As I've mentioned before, it has been working pretty well for me to run whenever the Lord tells me too. I know...weird...if you don't live that way. I'm ok with being weird.
But...
I have to share this in the interest of "keeping it real", something I believe I frequently mention here.
Saturday I had an amazing run. I went 4.25 miles, set some personal records and I felt like I could have probably kept running. I did take a walk break at the 3 mile mark, but I was OK with that. I actually did mostly to ensure I had a strong last mile. (I did feel like I could have kept going slowly without the walk break...which has its merits!)
I beamed all weekend long about that run. It was just that good.

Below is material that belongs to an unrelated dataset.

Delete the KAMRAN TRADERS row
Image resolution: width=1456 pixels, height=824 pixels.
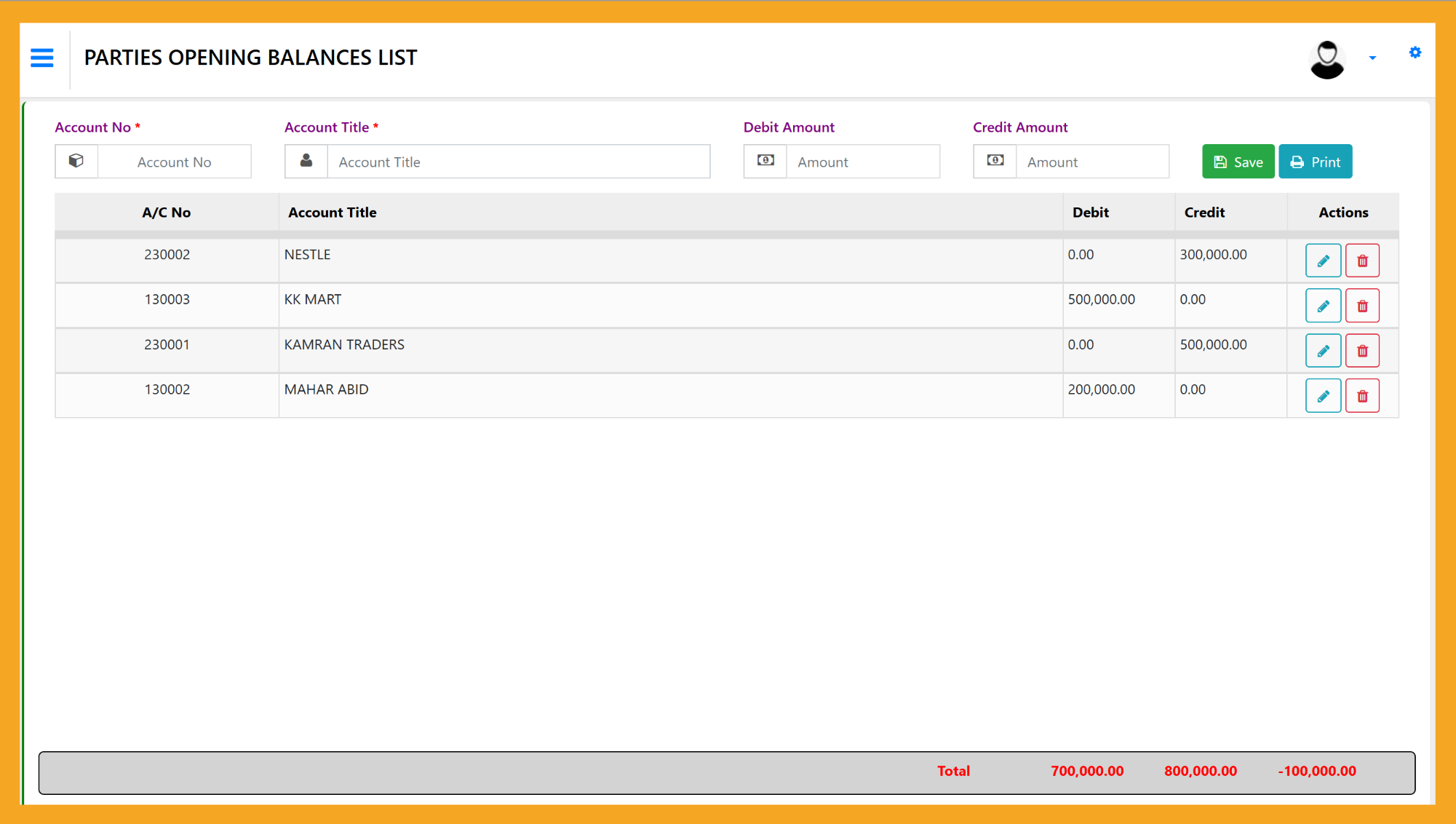pos(1362,351)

Monday rolled around and I went for yet another run. This particular day, I was pretty amazed how things worked out. I woke up late, pumped, did some laundry, made Rebekah's lunch (I had forgotten the night before)...and still got out in time to run. Amazing really and a testament that the Lord is the keeper of our time...when we let Him.

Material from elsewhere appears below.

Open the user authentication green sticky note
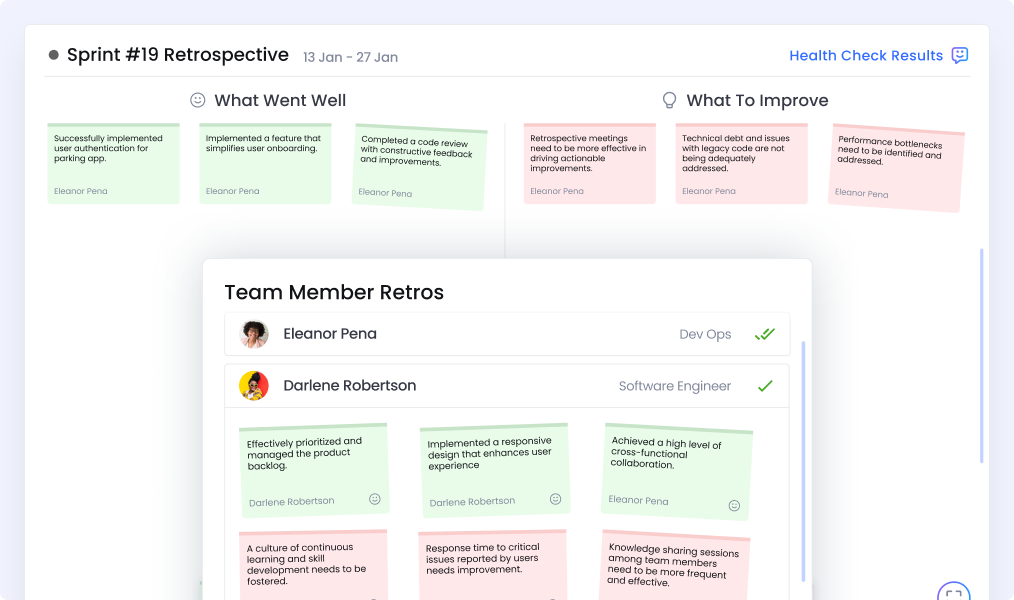 pos(113,164)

Wed rolled around and I didn't particularly feel like running. The Lord didn't tell me to go...or not go...so my defacto choice is normally to go. But because I didn't feel like going, I was fighting that choice. I knew deep in my heart it was the right thing to do. So I went. I got out there even a little earlier than normal.
And I ran.
It was a horrible run. My legs felt like led, it was dark the ENTIRE time (which I don't mind for the first 1/3-1/2 but after that I'm ready for at least the light to be peaking out!) and I simply wasn't "feeling" it. I pushed and pushed hard. I wanted to walk every step of the way. (Honestly - I may have if I felt like I had the time...but knowing I needed to get home and get ready for work pushed me along.) I hated this run fiercely. It has been awhile since I've had THAT bad (and hated) of a run.
I have been pondering this ever since. What makes a good run? And how fascinating that you can run in the same conditions, but emerge feeling great about one run and horrible about the other! Aren't feelings a funny thing?
And in case you haven't read it, you should check out Alexander and the Terrible, Horrible, No Good, Very Bad day...awesome book!